Di Kalimantan Barat, dua proyek raksasa berbasis bauksit akan segera beroperasi: Industri Smelter Aluminium di Mempawah dengan nilai investasi Rp60 triliun, serta Industri Chemical Grade Alumina di Kendawangan senilai Rp17,3 triliun. Keduanya tidak hanya akan memperkuat rantai pasok aluminium domestik, tetapi juga mengurangi impor logam strategis.


Tak kalah ambisius, proyek Dimethyl Ether (DME) berbasis batu bara di enam lokasi—Bulungan, Kutai Timur, Kota Baru, Muara Enim, Pali, dan Banyuasin—akan mendorong substitusi LPG impor dengan bahan bakar ramah lingkungan hasil olahan batu bara dalam negeri. Investasi fantastis Rp164 triliun menjadikan proyek ini sebagai salah satu yang terbesar dalam sejarah energi Indonesia.

Di Sulawesi Tengah, Kawasan Industri Morowali kembali menjadi pusat perhatian dengan pembangunan Industri Stainless Steel Slab berbasis nikel senilai Rp38,4 triliun.
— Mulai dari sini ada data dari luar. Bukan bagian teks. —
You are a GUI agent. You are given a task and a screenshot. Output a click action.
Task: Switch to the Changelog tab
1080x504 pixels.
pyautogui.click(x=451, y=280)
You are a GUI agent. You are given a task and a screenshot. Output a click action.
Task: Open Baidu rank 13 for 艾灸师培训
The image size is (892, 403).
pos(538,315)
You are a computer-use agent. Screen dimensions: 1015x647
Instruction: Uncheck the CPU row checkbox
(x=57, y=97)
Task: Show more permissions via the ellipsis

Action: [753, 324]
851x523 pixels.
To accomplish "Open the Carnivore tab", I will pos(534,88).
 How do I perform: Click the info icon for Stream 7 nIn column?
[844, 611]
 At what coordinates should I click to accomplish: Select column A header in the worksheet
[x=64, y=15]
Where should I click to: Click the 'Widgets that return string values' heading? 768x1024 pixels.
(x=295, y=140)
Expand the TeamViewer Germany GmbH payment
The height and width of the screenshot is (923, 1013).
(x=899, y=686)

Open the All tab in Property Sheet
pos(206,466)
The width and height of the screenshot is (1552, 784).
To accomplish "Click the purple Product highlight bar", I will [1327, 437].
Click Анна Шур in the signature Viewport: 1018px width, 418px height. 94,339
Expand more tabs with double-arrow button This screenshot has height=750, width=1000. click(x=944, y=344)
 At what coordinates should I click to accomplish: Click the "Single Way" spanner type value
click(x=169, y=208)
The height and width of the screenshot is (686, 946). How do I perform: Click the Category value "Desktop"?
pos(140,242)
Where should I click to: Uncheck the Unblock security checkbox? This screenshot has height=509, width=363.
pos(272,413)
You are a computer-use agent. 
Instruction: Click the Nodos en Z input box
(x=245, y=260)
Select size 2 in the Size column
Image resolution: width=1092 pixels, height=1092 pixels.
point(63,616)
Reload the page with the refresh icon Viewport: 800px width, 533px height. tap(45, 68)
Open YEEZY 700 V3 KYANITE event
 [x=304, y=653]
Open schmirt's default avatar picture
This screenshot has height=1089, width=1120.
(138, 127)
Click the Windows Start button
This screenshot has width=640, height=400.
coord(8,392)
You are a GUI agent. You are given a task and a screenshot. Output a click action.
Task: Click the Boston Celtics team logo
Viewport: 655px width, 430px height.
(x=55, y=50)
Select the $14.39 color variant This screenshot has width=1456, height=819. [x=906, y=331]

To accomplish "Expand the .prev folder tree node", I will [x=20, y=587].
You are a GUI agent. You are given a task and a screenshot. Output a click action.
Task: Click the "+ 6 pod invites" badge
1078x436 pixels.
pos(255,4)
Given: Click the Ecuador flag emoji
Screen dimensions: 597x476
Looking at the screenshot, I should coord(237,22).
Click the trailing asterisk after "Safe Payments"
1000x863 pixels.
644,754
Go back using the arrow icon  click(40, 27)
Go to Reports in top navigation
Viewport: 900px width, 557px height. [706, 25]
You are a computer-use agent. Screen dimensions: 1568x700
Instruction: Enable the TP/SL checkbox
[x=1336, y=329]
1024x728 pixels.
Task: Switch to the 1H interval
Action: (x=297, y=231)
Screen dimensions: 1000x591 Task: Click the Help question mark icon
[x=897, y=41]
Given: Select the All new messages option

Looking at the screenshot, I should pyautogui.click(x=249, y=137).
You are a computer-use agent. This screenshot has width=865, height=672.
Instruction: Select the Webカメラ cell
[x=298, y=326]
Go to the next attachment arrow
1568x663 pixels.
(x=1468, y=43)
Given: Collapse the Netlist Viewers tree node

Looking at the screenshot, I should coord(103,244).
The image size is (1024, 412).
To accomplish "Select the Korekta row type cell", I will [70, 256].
Sementara itu, di Gresik, Jawa Timur, pengolahan katoda tembaga menjadi copper rod, wire, dan tube akan menyuplai kebutuhan industri elektronik dan konstruksi nasional dengan investasi Rp19,2 triliun.

Papua juga tak ketinggalan. Di Kabupaten Sarmi, industri berbasis pasir besi akan menghasilkan produk baja bernilai tinggi dengan nilai investasi Rp19 triliun, memperkuat pemerataan pembangunan di wilayah timur Indonesia.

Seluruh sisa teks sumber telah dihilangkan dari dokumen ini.